(Screenshot grounding data)
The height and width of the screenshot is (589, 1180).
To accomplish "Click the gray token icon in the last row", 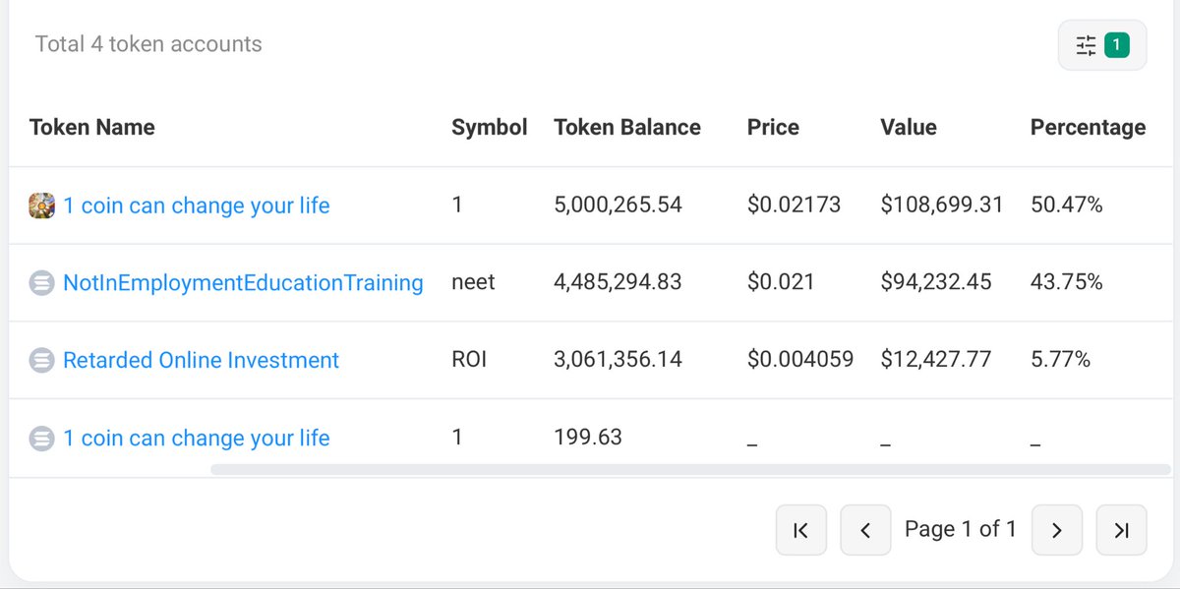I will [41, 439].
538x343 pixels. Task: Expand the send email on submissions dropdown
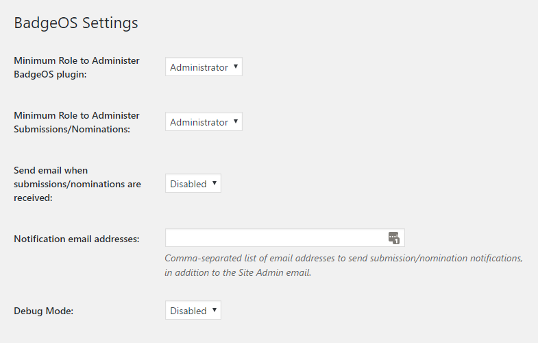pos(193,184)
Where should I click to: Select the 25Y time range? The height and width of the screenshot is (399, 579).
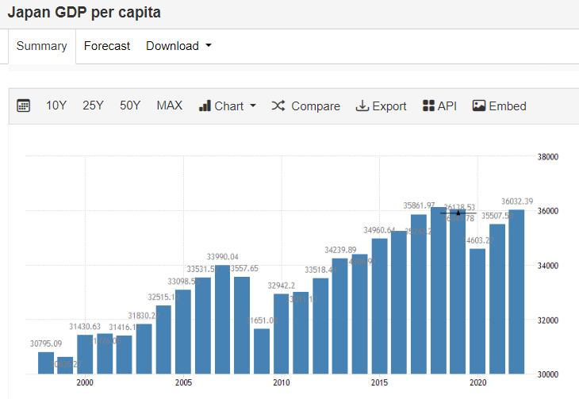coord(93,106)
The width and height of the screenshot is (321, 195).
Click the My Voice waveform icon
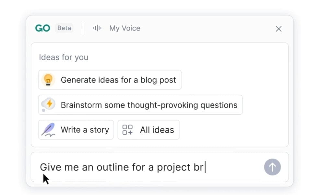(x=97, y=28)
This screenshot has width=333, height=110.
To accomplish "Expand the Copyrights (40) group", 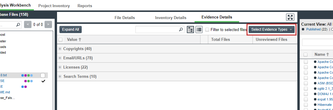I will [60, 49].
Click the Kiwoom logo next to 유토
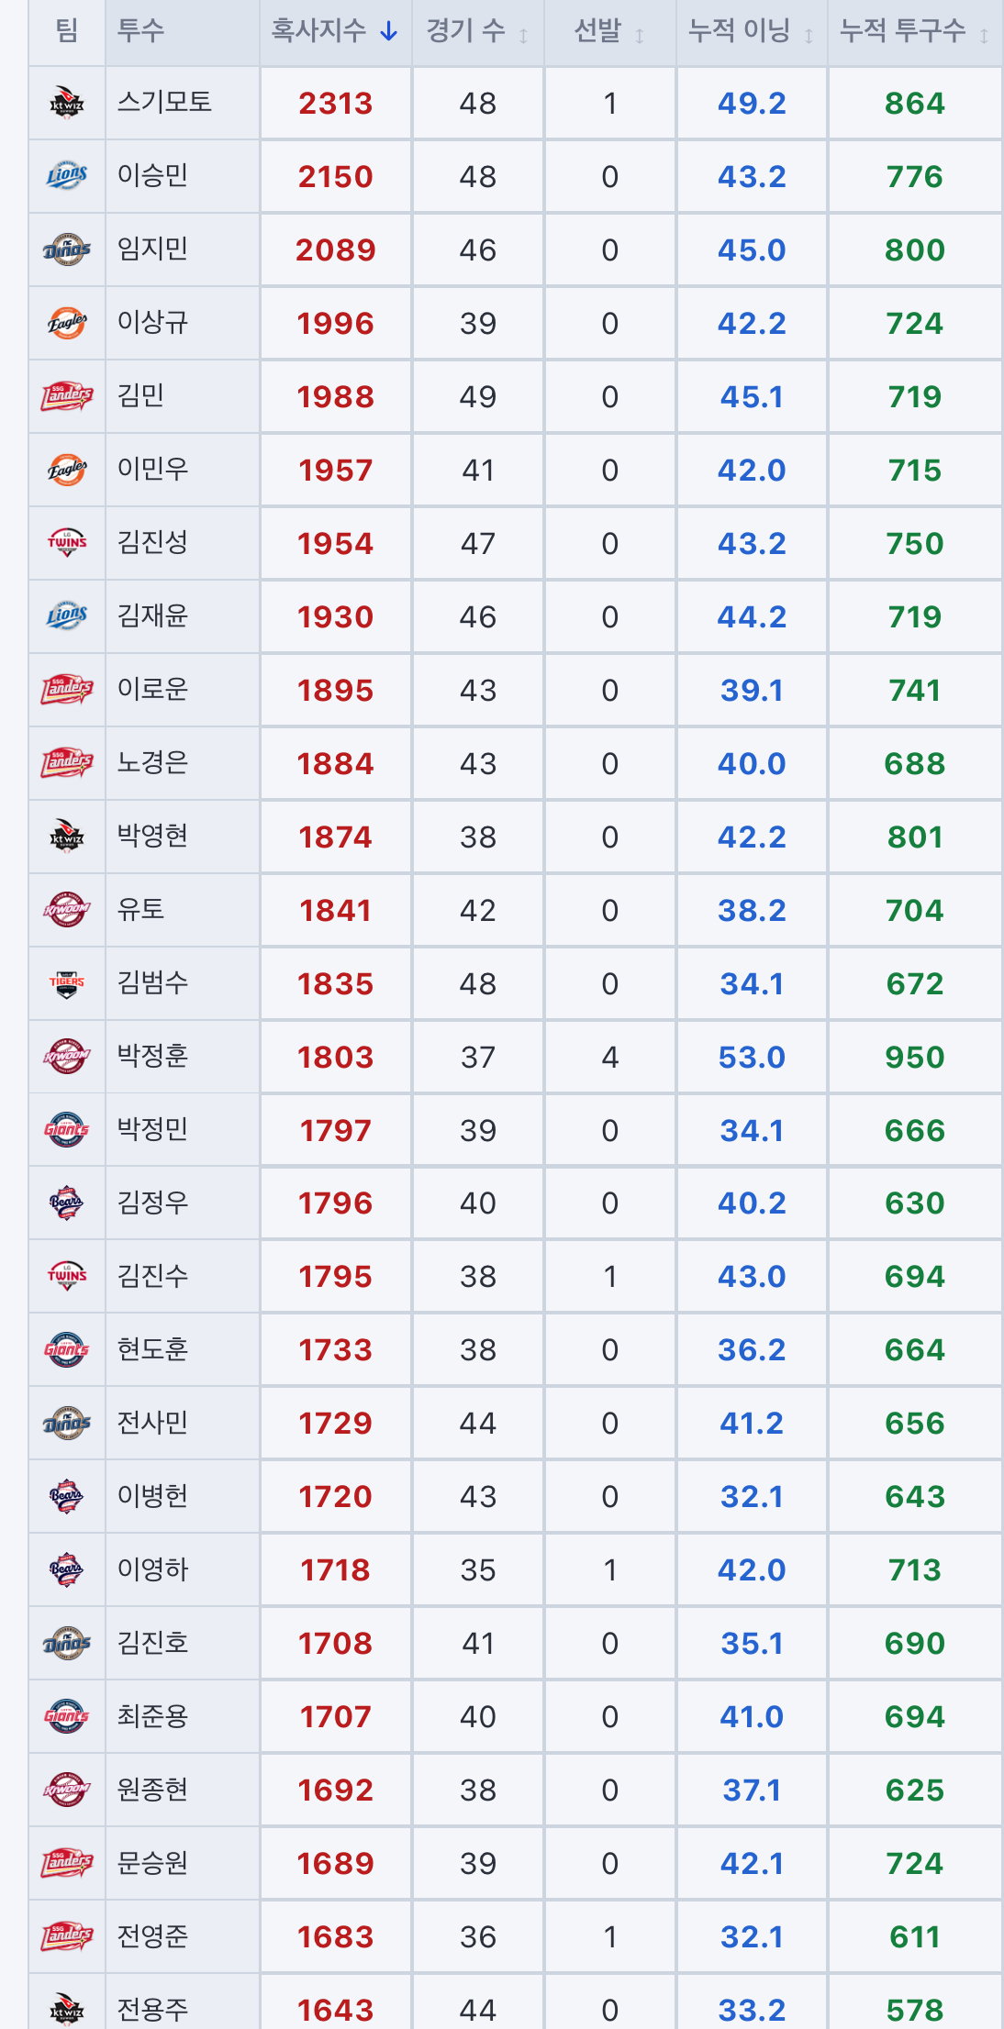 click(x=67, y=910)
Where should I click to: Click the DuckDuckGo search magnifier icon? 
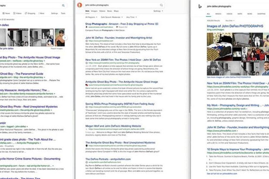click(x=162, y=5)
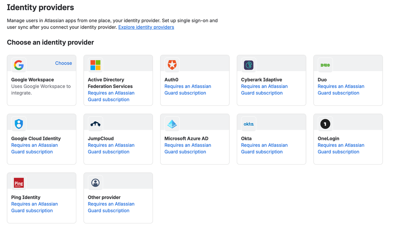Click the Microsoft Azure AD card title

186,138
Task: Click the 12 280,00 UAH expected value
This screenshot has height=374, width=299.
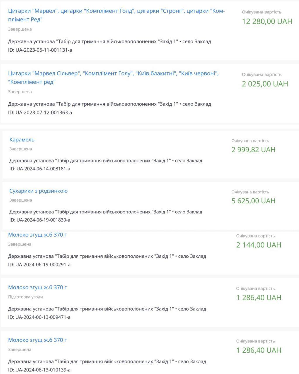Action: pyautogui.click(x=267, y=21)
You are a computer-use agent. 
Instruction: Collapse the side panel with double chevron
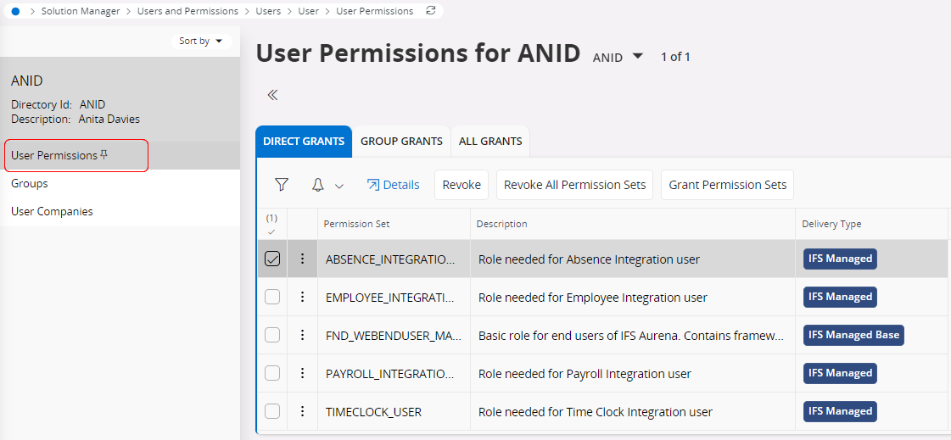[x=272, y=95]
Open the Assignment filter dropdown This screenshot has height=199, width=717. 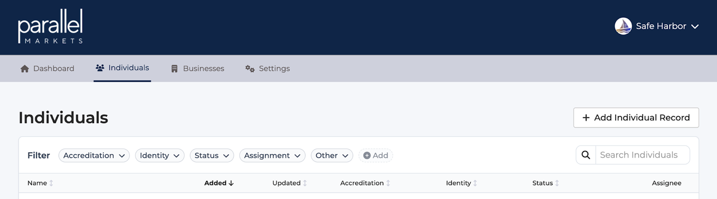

■ Action item:
Above are some records; extract exactly the lines from the one containing "Click the Kiwoom logo next to 유토" through the one containing "You are a computer-use agent." and drop the pictures.

■ Reply to the task:
Click the Kiwoom logo next to 유토
 click(x=67, y=910)
Where should I click to: Click the DuckDuckGo search magnifier icon? 
click(x=162, y=5)
Click the Microsoft Azure AD card title

186,138
Task: Click the 12 280,00 UAH expected value
This screenshot has height=374, width=299.
Action: pyautogui.click(x=267, y=21)
You are a computer-use agent. 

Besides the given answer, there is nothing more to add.